INFORMATION GIVEN section start

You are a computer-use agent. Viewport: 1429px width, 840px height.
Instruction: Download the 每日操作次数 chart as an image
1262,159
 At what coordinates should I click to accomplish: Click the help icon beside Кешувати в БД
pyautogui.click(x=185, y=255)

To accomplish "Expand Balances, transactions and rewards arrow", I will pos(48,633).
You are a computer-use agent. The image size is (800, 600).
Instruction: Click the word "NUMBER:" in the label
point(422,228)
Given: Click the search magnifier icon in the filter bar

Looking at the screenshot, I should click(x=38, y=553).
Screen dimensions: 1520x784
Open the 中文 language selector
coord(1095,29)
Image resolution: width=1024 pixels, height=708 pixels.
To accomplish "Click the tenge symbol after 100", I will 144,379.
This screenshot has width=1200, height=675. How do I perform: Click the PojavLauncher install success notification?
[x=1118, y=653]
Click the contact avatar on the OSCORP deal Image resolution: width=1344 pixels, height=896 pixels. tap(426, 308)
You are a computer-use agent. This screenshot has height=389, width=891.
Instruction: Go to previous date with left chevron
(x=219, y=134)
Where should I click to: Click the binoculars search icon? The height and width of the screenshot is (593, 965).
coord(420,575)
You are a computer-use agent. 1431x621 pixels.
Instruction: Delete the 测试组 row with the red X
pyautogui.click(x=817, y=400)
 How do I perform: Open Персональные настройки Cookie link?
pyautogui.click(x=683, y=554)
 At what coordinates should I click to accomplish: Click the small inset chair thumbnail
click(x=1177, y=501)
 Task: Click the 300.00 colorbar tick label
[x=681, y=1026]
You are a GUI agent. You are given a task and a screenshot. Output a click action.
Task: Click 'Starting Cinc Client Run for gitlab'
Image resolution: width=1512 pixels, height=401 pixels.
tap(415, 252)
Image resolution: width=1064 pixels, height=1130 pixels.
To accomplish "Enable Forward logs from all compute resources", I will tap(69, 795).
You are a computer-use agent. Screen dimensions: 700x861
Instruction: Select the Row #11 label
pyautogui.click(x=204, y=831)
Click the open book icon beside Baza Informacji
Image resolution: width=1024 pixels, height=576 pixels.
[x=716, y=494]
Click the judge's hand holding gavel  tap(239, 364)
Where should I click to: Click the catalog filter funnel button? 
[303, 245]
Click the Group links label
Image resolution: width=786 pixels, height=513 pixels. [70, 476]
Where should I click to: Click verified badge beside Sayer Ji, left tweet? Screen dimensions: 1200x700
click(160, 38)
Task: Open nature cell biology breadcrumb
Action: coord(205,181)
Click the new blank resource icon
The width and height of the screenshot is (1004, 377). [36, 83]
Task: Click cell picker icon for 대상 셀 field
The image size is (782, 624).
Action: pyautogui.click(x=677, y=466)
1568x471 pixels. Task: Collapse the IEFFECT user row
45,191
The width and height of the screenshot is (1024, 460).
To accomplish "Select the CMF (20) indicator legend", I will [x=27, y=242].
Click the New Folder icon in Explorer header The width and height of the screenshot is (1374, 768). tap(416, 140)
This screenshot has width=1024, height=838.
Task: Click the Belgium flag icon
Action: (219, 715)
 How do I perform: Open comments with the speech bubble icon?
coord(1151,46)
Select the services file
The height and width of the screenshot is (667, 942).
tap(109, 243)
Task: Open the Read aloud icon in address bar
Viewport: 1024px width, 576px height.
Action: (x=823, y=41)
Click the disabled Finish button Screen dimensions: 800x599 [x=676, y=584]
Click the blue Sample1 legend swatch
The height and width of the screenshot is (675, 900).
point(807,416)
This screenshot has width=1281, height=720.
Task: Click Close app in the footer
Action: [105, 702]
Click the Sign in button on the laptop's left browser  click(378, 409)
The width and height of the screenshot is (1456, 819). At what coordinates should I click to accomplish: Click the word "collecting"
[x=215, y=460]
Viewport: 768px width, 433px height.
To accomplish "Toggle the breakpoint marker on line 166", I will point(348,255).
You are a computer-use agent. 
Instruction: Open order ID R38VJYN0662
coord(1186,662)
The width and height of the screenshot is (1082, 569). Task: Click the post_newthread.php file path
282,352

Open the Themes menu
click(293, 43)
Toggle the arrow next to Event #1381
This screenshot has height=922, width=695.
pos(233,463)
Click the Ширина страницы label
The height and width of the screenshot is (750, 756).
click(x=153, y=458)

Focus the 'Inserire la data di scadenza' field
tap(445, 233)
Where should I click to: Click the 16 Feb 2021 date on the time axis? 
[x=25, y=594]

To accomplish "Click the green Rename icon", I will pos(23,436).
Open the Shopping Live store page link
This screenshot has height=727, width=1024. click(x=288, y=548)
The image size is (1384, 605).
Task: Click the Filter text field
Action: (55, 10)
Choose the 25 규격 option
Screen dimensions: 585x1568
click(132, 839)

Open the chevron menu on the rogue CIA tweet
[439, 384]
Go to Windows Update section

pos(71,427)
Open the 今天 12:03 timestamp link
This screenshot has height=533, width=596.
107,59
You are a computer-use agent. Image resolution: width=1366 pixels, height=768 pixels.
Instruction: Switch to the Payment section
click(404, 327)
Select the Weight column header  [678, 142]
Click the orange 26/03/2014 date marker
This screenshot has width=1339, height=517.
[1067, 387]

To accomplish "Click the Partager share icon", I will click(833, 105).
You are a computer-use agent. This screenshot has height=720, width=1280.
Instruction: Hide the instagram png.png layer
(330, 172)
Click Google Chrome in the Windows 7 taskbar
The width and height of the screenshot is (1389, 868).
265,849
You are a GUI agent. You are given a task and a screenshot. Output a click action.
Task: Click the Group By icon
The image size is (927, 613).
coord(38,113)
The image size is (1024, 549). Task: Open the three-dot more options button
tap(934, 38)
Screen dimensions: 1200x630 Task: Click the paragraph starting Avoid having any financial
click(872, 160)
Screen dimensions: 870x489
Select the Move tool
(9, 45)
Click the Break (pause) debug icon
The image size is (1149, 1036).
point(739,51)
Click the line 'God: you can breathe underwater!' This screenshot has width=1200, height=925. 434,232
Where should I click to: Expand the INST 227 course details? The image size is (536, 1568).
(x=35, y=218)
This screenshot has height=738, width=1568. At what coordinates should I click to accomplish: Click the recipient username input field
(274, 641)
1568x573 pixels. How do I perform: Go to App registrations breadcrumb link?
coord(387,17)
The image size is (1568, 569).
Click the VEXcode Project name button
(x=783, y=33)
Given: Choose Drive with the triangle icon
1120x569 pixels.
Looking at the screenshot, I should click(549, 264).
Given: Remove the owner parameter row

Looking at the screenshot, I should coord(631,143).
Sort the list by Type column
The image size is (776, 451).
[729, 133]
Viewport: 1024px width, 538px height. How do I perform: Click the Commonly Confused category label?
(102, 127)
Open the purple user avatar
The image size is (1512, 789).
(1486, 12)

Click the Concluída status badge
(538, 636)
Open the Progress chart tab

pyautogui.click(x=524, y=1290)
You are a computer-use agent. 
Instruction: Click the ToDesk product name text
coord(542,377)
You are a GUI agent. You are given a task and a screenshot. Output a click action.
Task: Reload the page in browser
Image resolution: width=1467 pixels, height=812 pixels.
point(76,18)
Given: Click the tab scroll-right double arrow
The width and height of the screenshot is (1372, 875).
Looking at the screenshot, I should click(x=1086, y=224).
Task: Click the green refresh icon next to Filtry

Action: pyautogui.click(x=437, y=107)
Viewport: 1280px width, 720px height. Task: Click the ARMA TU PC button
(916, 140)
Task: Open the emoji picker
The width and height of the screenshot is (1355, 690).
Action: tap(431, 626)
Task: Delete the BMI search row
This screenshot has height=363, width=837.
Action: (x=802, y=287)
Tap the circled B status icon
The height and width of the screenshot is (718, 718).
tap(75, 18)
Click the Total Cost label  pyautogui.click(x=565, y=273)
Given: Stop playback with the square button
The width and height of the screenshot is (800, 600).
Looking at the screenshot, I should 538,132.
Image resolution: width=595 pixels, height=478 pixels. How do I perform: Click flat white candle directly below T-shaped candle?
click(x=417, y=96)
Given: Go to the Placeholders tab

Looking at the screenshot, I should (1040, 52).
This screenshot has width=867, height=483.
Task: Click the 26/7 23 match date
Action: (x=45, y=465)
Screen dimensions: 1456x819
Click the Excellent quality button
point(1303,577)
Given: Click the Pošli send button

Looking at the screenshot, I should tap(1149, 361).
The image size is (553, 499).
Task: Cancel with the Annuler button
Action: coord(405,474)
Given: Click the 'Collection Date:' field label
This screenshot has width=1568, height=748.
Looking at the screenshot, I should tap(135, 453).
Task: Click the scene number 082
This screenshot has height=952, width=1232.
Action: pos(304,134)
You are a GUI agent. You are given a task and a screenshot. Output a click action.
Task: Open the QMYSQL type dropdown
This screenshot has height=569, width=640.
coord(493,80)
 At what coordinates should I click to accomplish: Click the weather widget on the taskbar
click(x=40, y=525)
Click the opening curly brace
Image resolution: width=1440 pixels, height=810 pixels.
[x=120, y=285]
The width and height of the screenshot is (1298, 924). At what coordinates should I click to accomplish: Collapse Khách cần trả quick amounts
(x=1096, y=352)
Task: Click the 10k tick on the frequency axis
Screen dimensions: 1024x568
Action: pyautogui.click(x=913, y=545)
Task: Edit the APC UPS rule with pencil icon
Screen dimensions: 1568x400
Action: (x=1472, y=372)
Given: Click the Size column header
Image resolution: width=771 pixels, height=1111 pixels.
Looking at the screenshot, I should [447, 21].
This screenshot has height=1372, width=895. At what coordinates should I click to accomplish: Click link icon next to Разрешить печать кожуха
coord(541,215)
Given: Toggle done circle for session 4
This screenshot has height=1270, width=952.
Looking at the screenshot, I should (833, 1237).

INFORMATION GIVEN section end

Only one stretch of the data above is needed. Restate it word for word, from the line containing "Select the Move tool" through the line containing "Given: Choose Drive with the triangle icon", both ends included.

Select the Move tool
(9, 45)
Click the Break (pause) debug icon
The image size is (1149, 1036).
point(739,51)
Click the line 'God: you can breathe underwater!' This screenshot has width=1200, height=925. 434,232
Where should I click to: Expand the INST 227 course details? The image size is (536, 1568).
(x=35, y=218)
This screenshot has height=738, width=1568. At what coordinates should I click to accomplish: Click the recipient username input field
(274, 641)
1568x573 pixels. How do I perform: Go to App registrations breadcrumb link?
coord(387,17)
The image size is (1568, 569).
Click the VEXcode Project name button
(x=783, y=33)
Given: Choose Drive with the triangle icon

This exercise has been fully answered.